# Your objective:
Nothing but the entries, copied exactly, should appear in the response.

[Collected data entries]
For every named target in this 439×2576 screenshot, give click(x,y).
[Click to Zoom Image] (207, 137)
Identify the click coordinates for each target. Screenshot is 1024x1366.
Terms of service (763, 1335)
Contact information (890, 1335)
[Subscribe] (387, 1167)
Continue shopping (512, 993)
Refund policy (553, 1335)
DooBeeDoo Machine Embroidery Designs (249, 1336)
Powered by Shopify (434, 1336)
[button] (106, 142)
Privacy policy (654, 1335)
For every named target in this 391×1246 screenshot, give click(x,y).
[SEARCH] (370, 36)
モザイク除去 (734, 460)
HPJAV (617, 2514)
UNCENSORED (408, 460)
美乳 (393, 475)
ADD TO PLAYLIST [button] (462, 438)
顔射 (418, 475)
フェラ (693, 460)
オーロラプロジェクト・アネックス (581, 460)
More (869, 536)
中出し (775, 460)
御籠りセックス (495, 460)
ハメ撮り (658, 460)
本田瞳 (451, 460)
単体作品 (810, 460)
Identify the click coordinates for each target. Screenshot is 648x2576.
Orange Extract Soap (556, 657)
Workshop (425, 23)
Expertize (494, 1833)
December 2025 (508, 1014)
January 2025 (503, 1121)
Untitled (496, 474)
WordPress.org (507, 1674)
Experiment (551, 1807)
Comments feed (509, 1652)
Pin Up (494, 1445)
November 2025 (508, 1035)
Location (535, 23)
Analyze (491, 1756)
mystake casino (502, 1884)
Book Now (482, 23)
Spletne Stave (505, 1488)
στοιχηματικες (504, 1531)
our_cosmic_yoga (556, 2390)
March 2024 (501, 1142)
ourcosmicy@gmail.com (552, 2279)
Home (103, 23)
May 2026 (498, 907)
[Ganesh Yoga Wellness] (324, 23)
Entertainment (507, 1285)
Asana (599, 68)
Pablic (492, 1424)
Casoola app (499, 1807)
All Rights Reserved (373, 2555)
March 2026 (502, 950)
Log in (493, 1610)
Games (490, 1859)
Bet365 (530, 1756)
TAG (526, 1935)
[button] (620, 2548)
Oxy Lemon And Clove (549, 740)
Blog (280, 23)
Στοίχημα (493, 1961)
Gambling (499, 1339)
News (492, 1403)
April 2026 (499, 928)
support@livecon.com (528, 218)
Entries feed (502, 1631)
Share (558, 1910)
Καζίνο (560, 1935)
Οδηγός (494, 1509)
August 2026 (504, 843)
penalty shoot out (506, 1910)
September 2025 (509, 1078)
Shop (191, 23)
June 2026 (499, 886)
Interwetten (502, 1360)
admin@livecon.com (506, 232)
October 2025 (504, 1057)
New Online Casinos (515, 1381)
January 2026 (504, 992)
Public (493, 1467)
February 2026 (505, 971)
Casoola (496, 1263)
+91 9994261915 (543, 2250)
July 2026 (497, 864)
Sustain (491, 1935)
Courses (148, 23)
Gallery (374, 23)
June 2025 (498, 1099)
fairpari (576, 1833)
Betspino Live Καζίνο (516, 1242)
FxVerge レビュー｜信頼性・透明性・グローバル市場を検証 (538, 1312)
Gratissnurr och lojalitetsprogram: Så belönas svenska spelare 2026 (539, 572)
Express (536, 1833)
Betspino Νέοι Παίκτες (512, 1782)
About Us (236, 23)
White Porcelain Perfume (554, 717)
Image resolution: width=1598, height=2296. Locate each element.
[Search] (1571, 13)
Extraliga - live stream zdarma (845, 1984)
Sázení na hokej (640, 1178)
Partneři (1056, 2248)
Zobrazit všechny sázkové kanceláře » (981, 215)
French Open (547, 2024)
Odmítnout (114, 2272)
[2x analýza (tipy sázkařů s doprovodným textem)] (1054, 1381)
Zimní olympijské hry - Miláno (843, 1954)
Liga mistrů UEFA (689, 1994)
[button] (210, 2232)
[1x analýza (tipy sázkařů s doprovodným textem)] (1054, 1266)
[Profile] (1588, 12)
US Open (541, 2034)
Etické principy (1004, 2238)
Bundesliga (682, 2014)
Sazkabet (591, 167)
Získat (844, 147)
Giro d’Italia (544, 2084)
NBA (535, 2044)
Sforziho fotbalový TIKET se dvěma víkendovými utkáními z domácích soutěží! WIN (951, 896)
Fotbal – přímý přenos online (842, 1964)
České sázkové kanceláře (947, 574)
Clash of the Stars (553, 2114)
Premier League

# Output of the exercise:
For every named target in this 439×2576 screenshot, give click(x,y).
[Click to Zoom Image] (207, 137)
Identify the click coordinates for each target. Screenshot is 1024x1366.
Terms of service (763, 1335)
Contact information (890, 1335)
[Subscribe] (387, 1167)
Continue shopping (512, 993)
Refund policy (553, 1335)
DooBeeDoo Machine Embroidery Designs (249, 1336)
Powered by Shopify (434, 1336)
[button] (106, 142)
Privacy policy (654, 1335)
For every named target in this 391×1246 screenshot, give click(x,y).
[SEARCH] (370, 36)
モザイク除去 (734, 460)
HPJAV (617, 2514)
UNCENSORED (408, 460)
美乳 (393, 475)
ADD TO PLAYLIST [button] (462, 438)
顔射 (418, 475)
フェラ (693, 460)
オーロラプロジェクト・アネックス (581, 460)
More (869, 536)
中出し (775, 460)
御籠りセックス (495, 460)
ハメ撮り (658, 460)
本田瞳 (451, 460)
単体作品 (810, 460)
Identify the click coordinates for each target. Screenshot is 648x2576.
Orange Extract Soap (556, 657)
Workshop (425, 23)
Expertize (494, 1833)
December 2025 (508, 1014)
January 2025 (503, 1121)
Untitled (496, 474)
WordPress.org (507, 1674)
Experiment (551, 1807)
Comments feed (509, 1652)
Pin Up (494, 1445)
November 2025 (508, 1035)
Location (535, 23)
Analyze (491, 1756)
mystake casino (502, 1884)
Book Now (482, 23)
Spletne Stave (505, 1488)
στοιχηματικες (504, 1531)
our_cosmic_yoga (556, 2390)
March 2024 (501, 1142)
ourcosmicy@gmail.com (552, 2279)
Home (103, 23)
May 2026 (498, 907)
[Ganesh Yoga Wellness] (324, 23)
Entertainment (507, 1285)
Asana (599, 68)
Pablic (492, 1424)
Casoola app (499, 1807)
All Rights Reserved (373, 2555)
March 2026 (502, 950)
Log in (493, 1610)
Games (490, 1859)
Bet365 (530, 1756)
TAG (526, 1935)
[button] (620, 2548)
Oxy Lemon And Clove (549, 740)
Blog (280, 23)
Στοίχημα (493, 1961)
Gambling (499, 1339)
News (492, 1403)
April 2026 (499, 928)
support@livecon.com (528, 218)
Entries feed (502, 1631)
Share (558, 1910)
Καζίνο (560, 1935)
Οδηγός (494, 1509)
August 2026 (504, 843)
penalty shoot out (506, 1910)
September 2025 (509, 1078)
Shop (191, 23)
June 2026 (499, 886)
Interwetten (502, 1360)
admin@livecon.com (506, 232)
October 2025 (504, 1057)
New Online Casinos (515, 1381)
January 2026 (504, 992)
Public (493, 1467)
February 2026 (505, 971)
Casoola (496, 1263)
+91 9994261915 (543, 2250)
July 2026 (497, 864)
Sustain (491, 1935)
Courses (148, 23)
Gallery (374, 23)
June 2025 (498, 1099)
fairpari (576, 1833)
Betspino Live Καζίνο (516, 1242)
FxVerge レビュー｜信頼性・透明性・グローバル市場を検証 (538, 1312)
Gratissnurr och lojalitetsprogram: Så belönas svenska spelare 2026 (539, 572)
Express (536, 1833)
Betspino Νέοι Παίκτες (512, 1782)
About Us (236, 23)
White Porcelain Perfume (554, 717)
Image resolution: width=1598, height=2296. Locate each element.
[Search] (1571, 13)
Extraliga - live stream zdarma (845, 1984)
Sázení na hokej (640, 1178)
Partneři (1056, 2248)
Zobrazit všechny sázkové kanceláře » (981, 215)
French Open (547, 2024)
Odmítnout (114, 2272)
[2x analýza (tipy sázkařů s doprovodným textem)] (1054, 1381)
Zimní olympijské hry - Miláno (843, 1954)
Liga mistrů UEFA (689, 1994)
[button] (210, 2232)
[1x analýza (tipy sázkařů s doprovodným textem)] (1054, 1266)
[Profile] (1588, 12)
US Open (541, 2034)
Etické principy (1004, 2238)
Bundesliga (682, 2014)
Sazkabet (591, 167)
Získat (844, 147)
Giro d’Italia (544, 2084)
NBA (535, 2044)
Sforziho fotbalový TIKET se dvěma víkendovými utkáními z domácích soutěží! WIN (951, 896)
Fotbal – přímý přenos online (842, 1964)
České sázkové kanceláře (947, 574)
Clash of the Stars (553, 2114)
Premier League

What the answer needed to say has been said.